Comparez avec l'Allemagne où la société est unanime pour défendre son appareil industriel. On voit le résultat en comparant les taux de chômage.
a écrit le 14/09/2016 à 9:43 :
Je suis d'accord avec la position de Mr Carraro , mathematicien et directeur de l'ENSAM Paristech. Oui les ingénieurs même formé en mécanique et dans les métiers de l'industrie comme la gestion de production, la maitenance, la conception de produits, l'informatique de gestion des usines, ne sont pas forcément interessé par des postes dans le secteur industriel et dans les usines françaises. Je ne pense que celà soit un problème de salaire car certains postes ont des salaires plus qu'interessant mais e fait je pense que l'attrait pour des métiers industriels tient aussi à la carrière que veule faire les ingénieurs, la volonté de developper des concepts et des produits novateurs (préfèrent-ils plutôt le BE que l'usine ?) . Cependant on le sait bien un vrai ingénieur qui produit passe un peu de temps dans les chaînes de productions, sur les machines productives ou autres. Alors faire des etudes d'ingénieurs en technologie industrielle et terminer sur des ordinateurs à gerer des produits d'épargne celà peut être un peu frustrant. Je pense personnellement qu'il faut recréer des attractivités autour des métiers industriels et dire à quoi servent réellement les métiers de l'industrie, ainsi que former les ingénieurs à la création d'usine nouvelle. Un bon ingénieur qui aime ce qu'il fait sera toujours plus motivé qu'un ingénieur qui a travaille à des produits de gestion financiers ou d'assurance. Oui le monde industriel peut aussi être un peu cruel car industriellement la concurrence fait rage, mais quand on aime le côté industriel des produits fabriqués on y va aussi toujours plus vite, plus loin , plus fort comme l'aurait De Coubertin concernant le sport. Non l'industrie n'est pas totalement morte en France mais elle doit en permanence s'adapter à la mondialisation et aux nouvelles technologies (comme la robotisation des chaînes de production) . En 30 ans on est passé de 6 millions de postes dans l'industrie à plus de 3 millions actuellement, ce prouve que ces métiers se sont largement "technologisé" et le monde industriel est plus productif que jamais , donc vive les ingénieurs technologues et automaticiens !
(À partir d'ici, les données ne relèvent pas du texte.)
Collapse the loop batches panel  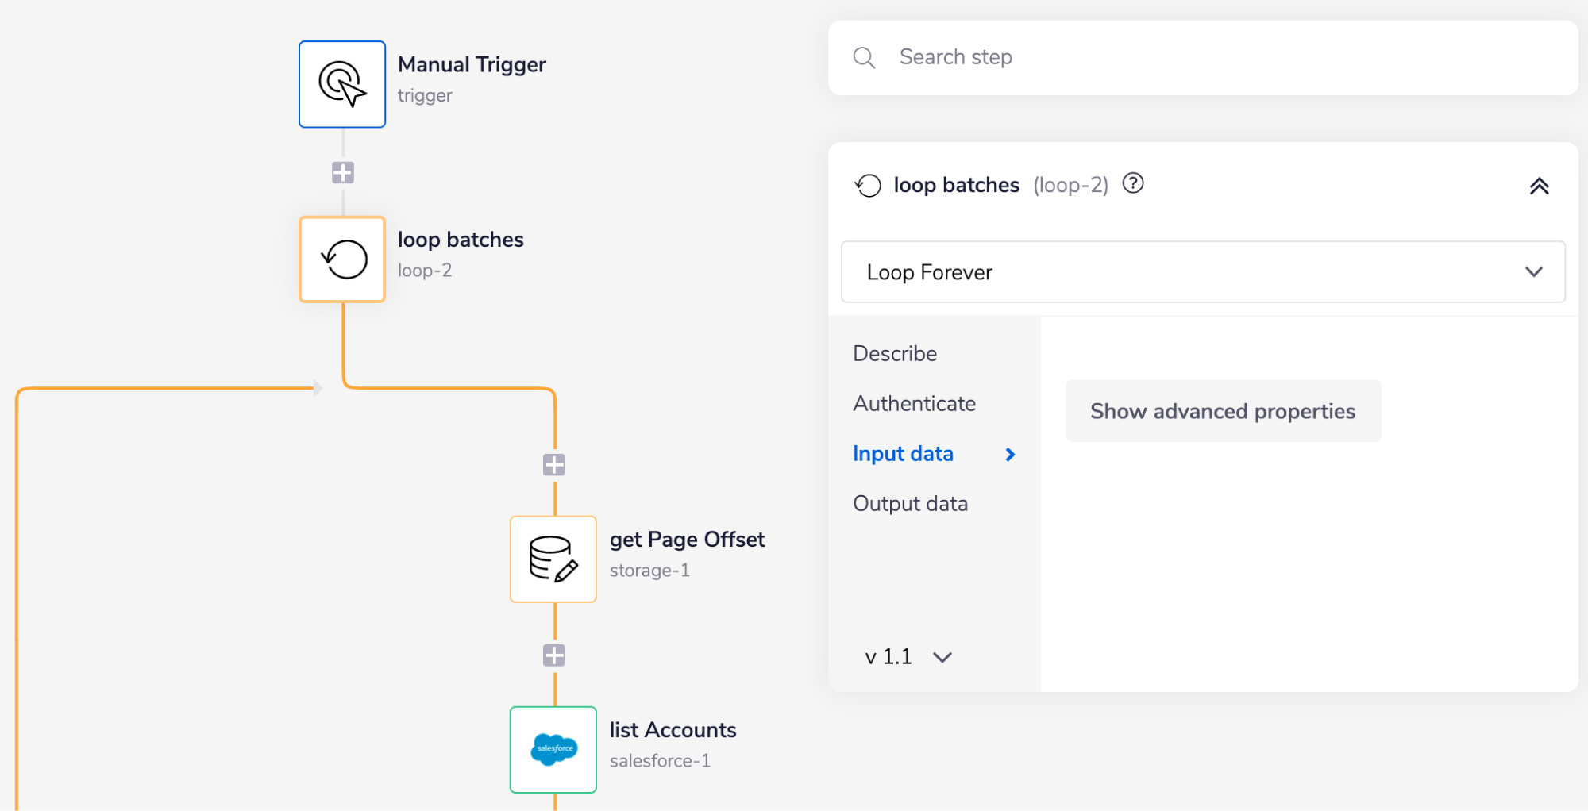coord(1540,185)
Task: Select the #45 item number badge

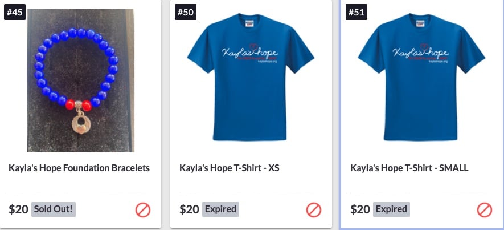Action: pyautogui.click(x=15, y=12)
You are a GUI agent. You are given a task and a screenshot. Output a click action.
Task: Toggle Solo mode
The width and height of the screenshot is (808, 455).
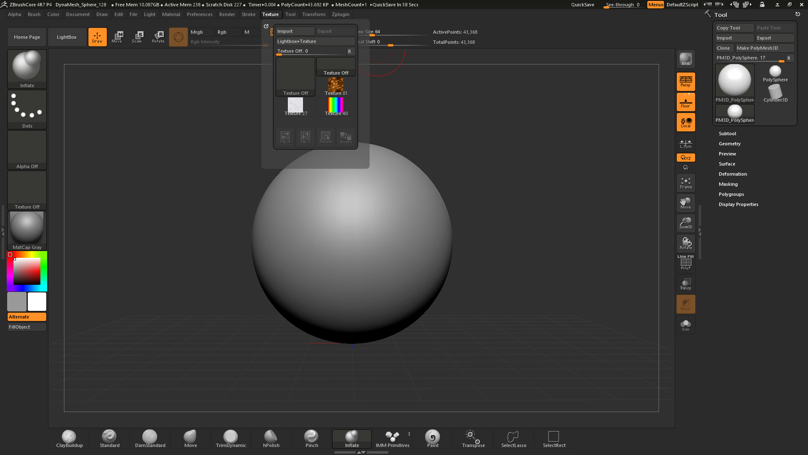(686, 325)
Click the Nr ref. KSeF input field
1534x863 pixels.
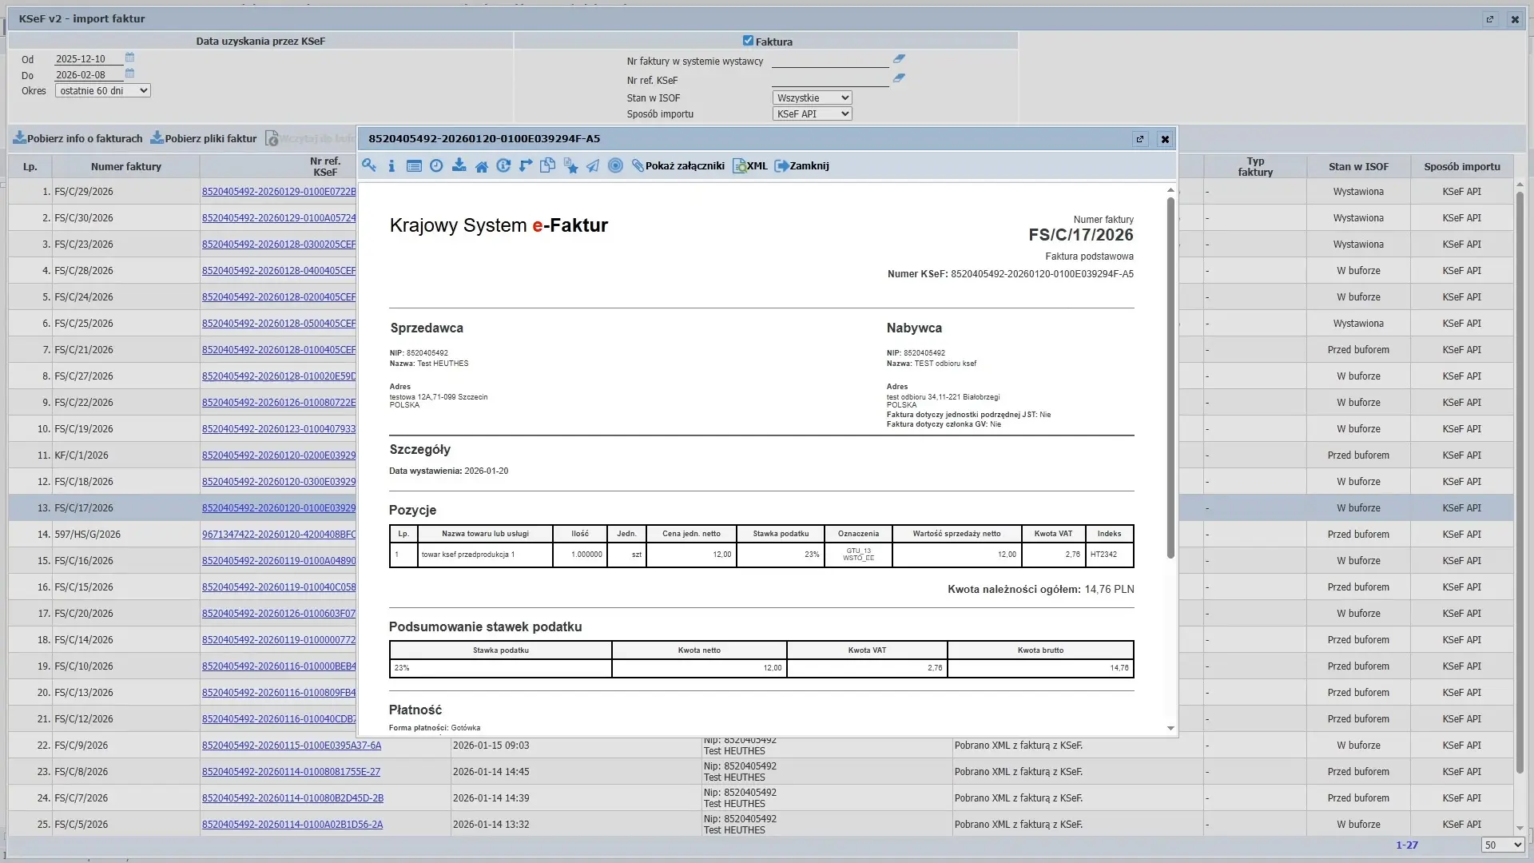pyautogui.click(x=829, y=80)
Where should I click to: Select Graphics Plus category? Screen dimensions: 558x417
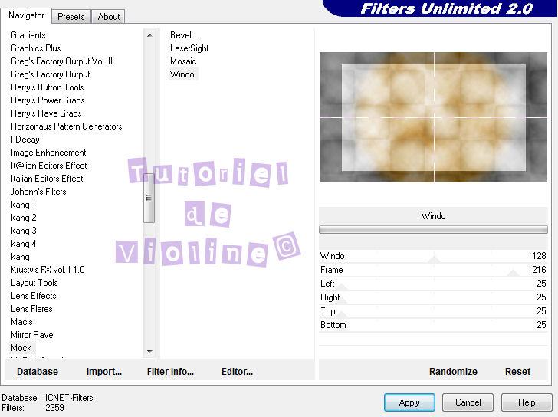[x=36, y=48]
Réponse de le 14/09/2016 à 11:45 :
EXAT? MAIS IL Y A AUSSI LE PROBLEME DES RENUMERATIONS ? LE PRIVE NE DONNE PAS DE GROS SALAIRES? ON N ATTIRE PAS LES MOUCHES AVEC DU VINAIGRE? ?LES SALAIRE ET LES POSTES A L ETRANGERS SONT PLUS INTERESSENT ET MIEUX PAYE? EN GROS LES ENTREPRENEURS FRANCAIS SONT DE GROS RADINS???
Réponse de le 14/09/2016 à 12:53 :
Effectivement il existe une certaine conformité d#esprit francaise. Pas de mains sales.
@Vérité: Avez-vous déjà regardé la fiche de paie d'un ingénieur tournant dans l'industrie? C'est au dessus de 70K€ à partir d'un certain niveau de carriére. Alors certe les banques offrent plus, mais je ne suis toujours pas certain que ca corresponde à une vraie valeur ajoutée.
Si vous regardez le taux de chomage vous verrez que celui des bac+5 correspond à un taux de plein emploi. 4-5%, dans les filiéres techniques on peine à trouver des candidats avec de l'expérience. Il faudrait probablement remonter le niveau global de la main d'oeuvre francaise et cesser de ses concentrer sur ceux qui n'ont rien. (Désolé ca ne parait pas gentil, mais si on peu créer une aspiration vers le haut ce sera probablement plus efficace que de former des bac -5 à niveau bac qui est de toutes les facons encombré.)
Réponse de le 14/09/2016 à 15:10 :
@réponse de Rémi
70ke c'est peu surtout à un certain niveau de carrière. Ca laisse supposer que selon vous un énarque ou un HEC démarre nécessairement au-dessus d'un ingénieur. Le voilà le pb de la France. Regardez combien sont payés les ingénieurs aux US en UK, en Allemagne, au Japon et vous aurez la réponse.